たとえば、特に使用せず、固定資産税など経費が多額になる不動産であれば、父の財産減少防止のため売却するケースもあるでしょう。
ただし、裁判所が親族以外の第三者を後見人に選任する可能性もあり、後見人が必ずしも売却に応じるかどうかはわかりません。
また、成年後見人は父の財産を守る立場ですので、生前贈与をすることはまず考えられません。
【生前贈与をしなくとも・・】
又、生前贈与については高額の贈与税が課税されます。
例えば、1000万円を超す生前贈与には、贈与された財産額の50%に相当する税金が課される可能性があります。
又、自宅などの不動産を売却したことは税務署に通知されますので、税務署が売買代金の行き先を調査する可能性が高いです。

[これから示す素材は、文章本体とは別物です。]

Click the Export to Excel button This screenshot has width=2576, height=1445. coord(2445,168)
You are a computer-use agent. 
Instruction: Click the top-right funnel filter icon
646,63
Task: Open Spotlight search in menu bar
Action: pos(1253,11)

このようなことを考えると、生前贈与は得策でもありません。
【結局は相続で財産分けをするしかない】
どうしても自宅を売却する必要があるときには、成年後見人に自宅を売却してもらえることもあるでしょうが、その代金は後見人の管理に任せることになり、子どもたちで分けることはできません。
結局、相続までは財産を分ける方策はありません。
父が死亡した後に、売買代金を含む相続人で分けるしかできないでしょう。
なお、相続の場合には、(現在の税制では)母と子ども3人の場合、遺産総額9000万円までは、全く課税されませんので、節税のためにも相続を待つことが得策と言えるでしょう。